▸ SUPPLIED MATERIAL
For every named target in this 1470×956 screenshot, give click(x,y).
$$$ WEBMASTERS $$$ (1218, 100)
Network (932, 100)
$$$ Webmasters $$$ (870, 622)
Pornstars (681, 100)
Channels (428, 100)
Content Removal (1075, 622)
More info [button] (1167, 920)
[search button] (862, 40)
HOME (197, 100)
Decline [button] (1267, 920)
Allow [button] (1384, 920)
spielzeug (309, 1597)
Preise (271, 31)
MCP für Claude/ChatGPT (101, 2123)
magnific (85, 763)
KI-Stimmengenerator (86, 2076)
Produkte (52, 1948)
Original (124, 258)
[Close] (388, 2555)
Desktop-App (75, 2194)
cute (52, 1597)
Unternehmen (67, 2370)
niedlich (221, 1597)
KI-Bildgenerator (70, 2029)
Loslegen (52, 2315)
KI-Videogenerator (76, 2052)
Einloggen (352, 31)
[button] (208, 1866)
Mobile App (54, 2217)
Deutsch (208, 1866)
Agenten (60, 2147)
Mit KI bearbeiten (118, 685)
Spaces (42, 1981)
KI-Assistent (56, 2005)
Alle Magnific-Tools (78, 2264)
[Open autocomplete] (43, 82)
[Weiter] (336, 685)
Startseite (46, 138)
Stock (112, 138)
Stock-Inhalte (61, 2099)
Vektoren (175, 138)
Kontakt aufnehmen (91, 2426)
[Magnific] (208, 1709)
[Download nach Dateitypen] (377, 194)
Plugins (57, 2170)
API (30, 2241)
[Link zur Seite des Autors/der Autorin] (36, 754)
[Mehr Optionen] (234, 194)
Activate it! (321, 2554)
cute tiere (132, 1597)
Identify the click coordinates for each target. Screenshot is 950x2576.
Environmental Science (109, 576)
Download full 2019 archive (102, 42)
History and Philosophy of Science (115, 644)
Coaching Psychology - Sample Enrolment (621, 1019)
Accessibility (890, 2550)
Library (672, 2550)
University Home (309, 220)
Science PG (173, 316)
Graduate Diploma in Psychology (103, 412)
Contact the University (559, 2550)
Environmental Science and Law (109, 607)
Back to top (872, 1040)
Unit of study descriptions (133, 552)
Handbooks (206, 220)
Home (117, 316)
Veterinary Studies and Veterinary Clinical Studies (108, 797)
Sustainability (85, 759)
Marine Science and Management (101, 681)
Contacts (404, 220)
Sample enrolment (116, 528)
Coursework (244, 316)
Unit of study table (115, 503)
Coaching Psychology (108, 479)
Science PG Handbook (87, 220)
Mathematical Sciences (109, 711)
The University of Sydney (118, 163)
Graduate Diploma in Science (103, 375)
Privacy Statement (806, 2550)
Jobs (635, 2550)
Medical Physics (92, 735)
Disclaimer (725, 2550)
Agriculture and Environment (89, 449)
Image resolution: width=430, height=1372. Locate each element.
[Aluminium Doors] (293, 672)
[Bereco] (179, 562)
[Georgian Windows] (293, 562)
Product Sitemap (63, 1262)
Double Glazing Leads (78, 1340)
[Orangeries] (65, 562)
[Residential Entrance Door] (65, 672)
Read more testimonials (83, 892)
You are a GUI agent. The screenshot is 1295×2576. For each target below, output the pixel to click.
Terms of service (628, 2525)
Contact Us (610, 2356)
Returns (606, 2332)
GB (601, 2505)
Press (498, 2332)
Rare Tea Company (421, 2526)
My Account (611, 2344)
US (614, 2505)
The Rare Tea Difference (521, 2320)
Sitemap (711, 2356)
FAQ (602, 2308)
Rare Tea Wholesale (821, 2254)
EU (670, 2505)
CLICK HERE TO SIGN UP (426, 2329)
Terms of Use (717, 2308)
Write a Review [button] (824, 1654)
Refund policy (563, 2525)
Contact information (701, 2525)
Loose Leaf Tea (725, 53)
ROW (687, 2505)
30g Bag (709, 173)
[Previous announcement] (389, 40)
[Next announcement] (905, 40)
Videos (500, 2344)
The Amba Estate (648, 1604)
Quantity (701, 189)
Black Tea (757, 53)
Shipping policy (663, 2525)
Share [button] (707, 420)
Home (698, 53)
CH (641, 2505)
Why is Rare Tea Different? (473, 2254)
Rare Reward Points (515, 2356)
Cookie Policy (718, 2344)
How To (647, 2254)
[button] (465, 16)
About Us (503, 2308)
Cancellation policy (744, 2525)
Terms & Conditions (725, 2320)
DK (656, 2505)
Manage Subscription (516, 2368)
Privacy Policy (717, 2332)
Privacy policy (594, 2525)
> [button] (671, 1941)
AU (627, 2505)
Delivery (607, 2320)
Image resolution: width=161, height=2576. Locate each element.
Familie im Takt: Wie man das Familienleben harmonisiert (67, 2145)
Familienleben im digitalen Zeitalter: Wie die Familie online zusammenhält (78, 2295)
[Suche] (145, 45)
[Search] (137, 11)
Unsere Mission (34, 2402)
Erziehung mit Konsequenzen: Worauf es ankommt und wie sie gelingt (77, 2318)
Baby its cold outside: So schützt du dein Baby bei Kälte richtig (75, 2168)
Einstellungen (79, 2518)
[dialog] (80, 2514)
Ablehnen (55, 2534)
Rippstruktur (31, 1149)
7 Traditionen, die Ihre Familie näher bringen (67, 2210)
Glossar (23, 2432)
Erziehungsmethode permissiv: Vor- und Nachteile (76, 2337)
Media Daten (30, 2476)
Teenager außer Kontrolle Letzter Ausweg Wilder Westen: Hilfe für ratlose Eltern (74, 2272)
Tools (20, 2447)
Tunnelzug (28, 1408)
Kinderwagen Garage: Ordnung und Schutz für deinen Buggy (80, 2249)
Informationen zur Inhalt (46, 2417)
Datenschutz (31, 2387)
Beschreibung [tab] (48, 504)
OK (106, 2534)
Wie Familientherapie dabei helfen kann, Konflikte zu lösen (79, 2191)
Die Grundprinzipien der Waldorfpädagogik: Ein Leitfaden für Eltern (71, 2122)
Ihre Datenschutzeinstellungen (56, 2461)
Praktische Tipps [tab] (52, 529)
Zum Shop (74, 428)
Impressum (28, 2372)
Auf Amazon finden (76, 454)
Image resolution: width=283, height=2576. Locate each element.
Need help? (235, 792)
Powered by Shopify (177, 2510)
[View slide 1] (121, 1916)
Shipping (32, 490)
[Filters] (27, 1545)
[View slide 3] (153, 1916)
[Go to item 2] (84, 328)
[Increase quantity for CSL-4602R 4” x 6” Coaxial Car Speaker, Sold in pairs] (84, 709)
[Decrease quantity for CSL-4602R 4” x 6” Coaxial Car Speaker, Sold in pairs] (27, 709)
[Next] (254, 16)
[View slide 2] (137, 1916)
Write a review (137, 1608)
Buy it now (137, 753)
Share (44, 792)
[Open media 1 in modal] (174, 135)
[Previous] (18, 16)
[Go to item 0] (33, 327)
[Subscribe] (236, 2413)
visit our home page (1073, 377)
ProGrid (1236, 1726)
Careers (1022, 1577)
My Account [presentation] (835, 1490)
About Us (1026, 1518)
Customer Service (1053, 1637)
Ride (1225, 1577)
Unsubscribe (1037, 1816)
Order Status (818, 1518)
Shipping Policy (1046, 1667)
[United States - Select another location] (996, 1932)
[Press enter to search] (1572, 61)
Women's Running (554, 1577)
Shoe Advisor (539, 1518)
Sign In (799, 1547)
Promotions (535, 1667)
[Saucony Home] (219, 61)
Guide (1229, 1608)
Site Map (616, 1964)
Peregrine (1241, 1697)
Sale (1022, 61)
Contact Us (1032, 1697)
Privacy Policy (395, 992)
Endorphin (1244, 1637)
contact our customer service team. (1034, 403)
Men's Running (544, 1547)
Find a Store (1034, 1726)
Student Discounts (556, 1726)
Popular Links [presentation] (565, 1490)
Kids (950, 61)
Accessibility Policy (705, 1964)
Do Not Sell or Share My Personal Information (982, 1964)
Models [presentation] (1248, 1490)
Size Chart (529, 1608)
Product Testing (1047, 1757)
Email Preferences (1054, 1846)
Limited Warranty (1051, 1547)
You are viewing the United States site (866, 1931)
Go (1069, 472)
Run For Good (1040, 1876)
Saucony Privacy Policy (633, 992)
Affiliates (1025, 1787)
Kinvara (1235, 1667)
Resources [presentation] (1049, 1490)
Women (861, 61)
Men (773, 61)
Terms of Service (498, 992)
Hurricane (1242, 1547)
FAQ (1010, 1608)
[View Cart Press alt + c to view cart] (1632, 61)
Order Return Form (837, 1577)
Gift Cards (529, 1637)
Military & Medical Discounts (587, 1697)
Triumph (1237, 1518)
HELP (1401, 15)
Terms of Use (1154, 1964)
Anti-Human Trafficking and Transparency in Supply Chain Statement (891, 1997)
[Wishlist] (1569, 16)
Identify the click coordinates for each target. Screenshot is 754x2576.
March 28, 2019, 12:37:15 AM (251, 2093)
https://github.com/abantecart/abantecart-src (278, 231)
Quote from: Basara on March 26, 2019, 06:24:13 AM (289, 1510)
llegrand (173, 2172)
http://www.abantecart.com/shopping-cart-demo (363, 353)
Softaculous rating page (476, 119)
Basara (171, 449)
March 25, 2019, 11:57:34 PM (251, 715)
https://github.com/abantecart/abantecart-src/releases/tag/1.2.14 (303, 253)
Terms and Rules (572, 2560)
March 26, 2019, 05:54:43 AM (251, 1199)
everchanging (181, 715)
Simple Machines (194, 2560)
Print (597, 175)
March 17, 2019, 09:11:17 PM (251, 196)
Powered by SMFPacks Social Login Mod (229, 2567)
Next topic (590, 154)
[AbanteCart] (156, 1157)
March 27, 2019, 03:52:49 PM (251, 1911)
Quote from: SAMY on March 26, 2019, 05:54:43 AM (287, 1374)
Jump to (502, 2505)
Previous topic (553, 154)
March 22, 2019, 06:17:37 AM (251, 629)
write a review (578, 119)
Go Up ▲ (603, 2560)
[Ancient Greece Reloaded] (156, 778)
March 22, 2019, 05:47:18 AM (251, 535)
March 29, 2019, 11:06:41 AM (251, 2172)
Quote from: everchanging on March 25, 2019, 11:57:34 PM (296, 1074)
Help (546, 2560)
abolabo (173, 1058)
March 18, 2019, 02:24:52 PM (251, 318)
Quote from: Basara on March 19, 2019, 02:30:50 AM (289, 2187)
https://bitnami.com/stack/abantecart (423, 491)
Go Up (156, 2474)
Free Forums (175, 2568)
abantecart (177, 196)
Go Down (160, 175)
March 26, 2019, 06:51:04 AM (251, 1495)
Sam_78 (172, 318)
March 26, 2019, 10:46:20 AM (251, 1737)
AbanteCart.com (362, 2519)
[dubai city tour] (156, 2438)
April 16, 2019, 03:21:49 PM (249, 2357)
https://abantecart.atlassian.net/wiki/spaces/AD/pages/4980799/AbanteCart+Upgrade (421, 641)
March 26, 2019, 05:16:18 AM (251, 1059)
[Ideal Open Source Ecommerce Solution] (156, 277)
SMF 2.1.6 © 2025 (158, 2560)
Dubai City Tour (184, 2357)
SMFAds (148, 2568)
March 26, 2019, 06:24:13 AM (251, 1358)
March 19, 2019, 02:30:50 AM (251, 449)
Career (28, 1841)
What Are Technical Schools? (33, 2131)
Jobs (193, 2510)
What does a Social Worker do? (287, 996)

▸ WHAT IS BEING ASKED
All lines from the first line of the listing above through the line containing "[search button] (862, 40)" are to be retyped exactly. Leave out any other line.

▸ RESULT
For every named target in this 1470×956 screenshot, give click(x,y).
$$$ WEBMASTERS $$$ (1218, 100)
Network (932, 100)
$$$ Webmasters $$$ (870, 622)
Pornstars (681, 100)
Channels (428, 100)
Content Removal (1075, 622)
More info [button] (1167, 920)
[search button] (862, 40)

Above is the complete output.